Hong Kong–Malaysia relations

Diplomatic mission
- Hong Kong Economic and Trade Office (Jakarta): Consulate-General of Malaysia, Hong Kong

= Hong Kong–Malaysia relations =

Hong Kong–Malaysia relations refers to bilateral diplomatic relations between Hong Kong and Malaysia.

Hong Kong enjoys significant autonomy in economic, trade, financial and monetary matters, Both regions were colonized by the British Empire. Malaysia maintains a consulate general office in Hong Kong.

== Diplomatic representation ==
As a Special Administrative Region of the People's Republic of China, Hong Kong is formally represented in Malaysia by the Chinese Embassy in Kuala Lumpur. Hong Kong's trade relations with Malaysia are handled by the Hong Kong Trade and Development Council in Kuala Lumpur. Malaysia did not establish diplomatic relations with the People's Republic of China until 31 May 1974.

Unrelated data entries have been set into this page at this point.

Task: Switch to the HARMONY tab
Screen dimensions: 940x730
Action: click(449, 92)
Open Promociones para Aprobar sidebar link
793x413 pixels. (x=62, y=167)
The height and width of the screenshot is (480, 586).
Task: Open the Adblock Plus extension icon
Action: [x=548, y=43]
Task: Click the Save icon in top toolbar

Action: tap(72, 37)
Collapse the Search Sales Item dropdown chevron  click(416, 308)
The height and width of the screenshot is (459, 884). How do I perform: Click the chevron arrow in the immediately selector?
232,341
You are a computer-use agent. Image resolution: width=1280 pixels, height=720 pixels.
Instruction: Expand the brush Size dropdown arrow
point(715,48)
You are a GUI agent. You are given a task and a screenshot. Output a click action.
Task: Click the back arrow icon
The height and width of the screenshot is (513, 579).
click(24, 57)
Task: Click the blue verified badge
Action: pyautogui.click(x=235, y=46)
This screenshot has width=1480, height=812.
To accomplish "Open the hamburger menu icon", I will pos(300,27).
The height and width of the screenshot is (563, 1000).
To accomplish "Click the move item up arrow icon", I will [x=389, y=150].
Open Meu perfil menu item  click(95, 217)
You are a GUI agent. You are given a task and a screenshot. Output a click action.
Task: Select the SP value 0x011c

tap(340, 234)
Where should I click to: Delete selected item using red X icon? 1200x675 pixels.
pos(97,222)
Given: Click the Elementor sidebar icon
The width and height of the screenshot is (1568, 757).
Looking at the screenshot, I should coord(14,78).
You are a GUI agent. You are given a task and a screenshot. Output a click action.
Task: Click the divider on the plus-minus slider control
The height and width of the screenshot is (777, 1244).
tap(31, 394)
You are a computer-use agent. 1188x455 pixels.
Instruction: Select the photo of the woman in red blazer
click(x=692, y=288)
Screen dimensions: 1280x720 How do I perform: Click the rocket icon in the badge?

Malaysia has a Consulate General in Wan Chai. This was established on 2 July 1971. As Hong Kong was then under British rule, this was then known as a Commission, as were the missions of some other Commonwealth countries. Following the transfer of sovereignty in 1997, the commission was renamed the Consulate General, and the last Commissioner became Consul-General. The current Consul-General of Malaysia in Hong Kong is Yap Wei Sin who took up the post in March 2019.

== Economic relations ==
In 2010, Malaysia became the 10th largest trading partner for Hong Kong with the total trade increased from HK$87.2 billion in 2009 to HK$110.5 billion. These total trade was later increase to $14.65 billion in 2013. Malaysia also became one of the 18th largest investors into Hong Kong in 2009, with an Inward Direct Investment (IDI) stock of HK$16.5 billion, while Hong Kong investment to Malaysia worth to HK$43.9 billion.

In 2010, Hong Kong became the third largest foreign direct investment (FDI) in Malaysia with a total investments of
RM2.77 billion in 11 projects comprising nine new projects and other two expansion/diversification projects. There are 7 regional headquarters, 19 regional offices and 33 local offices which been set up by the Malaysian companies in Hong Kong. An agreement on double tax avoidance and prevention of fiscal evasion was signed in 2012.

== Medical tourism ==
As of 2012, the number of visitors from China (including Hong Kong) to Malaysia for medical treatment has doubled, from 7,500 in 2010 to 15,000.